Já a analista de marketing Ana Paula de Souza, 36, relatou dores diárias nas mamas, resultado de uma cirurgia realizada em 2022 para retirada de nódulos benignos. Diagnosticada com tireoidite de Hashimoto, uma doença autoimune, ela afirma que não consegue fazer os exames necessários e que a penitenciária não permite atendimento médico nem mesmo se pago por sua família.
Ana Paula também denuncia ameaças de morte de outras detentas — uma delas, segundo ela, sob efeito de drogas. Após sofrer uma crise de pânico e desmaiar, ficou três dias no centro médico da prisão antes de ser transferida para outra ala.
Ela foi presa em 28 de novembro. A Justiça negou seu pedido de liberdade por considerar alto o risco de fuga. Sua defesa pretende recorrer, alegando que há perseguição política e que a extradição nesses casos é proibida pela legislação argentina.
O advogado Pedro Gradin, que representa Ana Paula e Joel Borges, diz que o sistema prisional argentino está colapsado. Segundo ele, há presos que esperam meses por consultas médicas, o que também é apontado pela Procuradoria Penitenciária Nacional da Argentina.
Falta de comida e rotina sem atividades
Firmino, Ramalho e Ana Paula também denunciam falta de alimentação adequada. Relatam que contam com doações de parentes e amigos para complementar a dieta. Em uma das refeições descritas, Firmino recebeu apenas macarrão com molho de tomate. Ramalho, um prato com ervilhas. Ana Paula cita porções mínimas, como “purê com um pedaço pequeno de frango” ou “uma salada com carne”.
Eles dizem que recebem apenas duas refeições por dia — almoço e jantar — e que o café da manhã consiste em chá mate. Também relatam que não têm permissão para trabalhar ou estudar, e que, por questões de saúde e desinteresse, não fazem atividades físicas. O único livro disponível seria uma Bíblia. Segundo Firmino, o grupo se distrai apenas assistindo a filmes na TV aberta.
Sem respostas das autoridades
Todos os condenados negam participação em tentativa de golpe.
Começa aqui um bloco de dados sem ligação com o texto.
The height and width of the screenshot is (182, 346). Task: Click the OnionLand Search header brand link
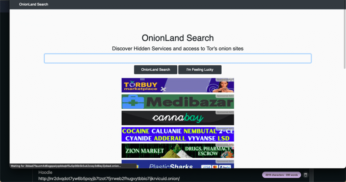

A Asfav alega que não houve golpe, apenas vandalismo, e afirma que nem todos os presos cometeram crimes patrimoniais.
O Serviço Penitenciário Federal da Argentina não respondeu aos questionamentos enviados pelo UOL, afirmando que apenas o Judiciário poderia se manifestar. A Procuradoria Penitenciária Nacional e a 3ª Vara Federal Criminal, responsável pelas prisões, também não se pronunciaram.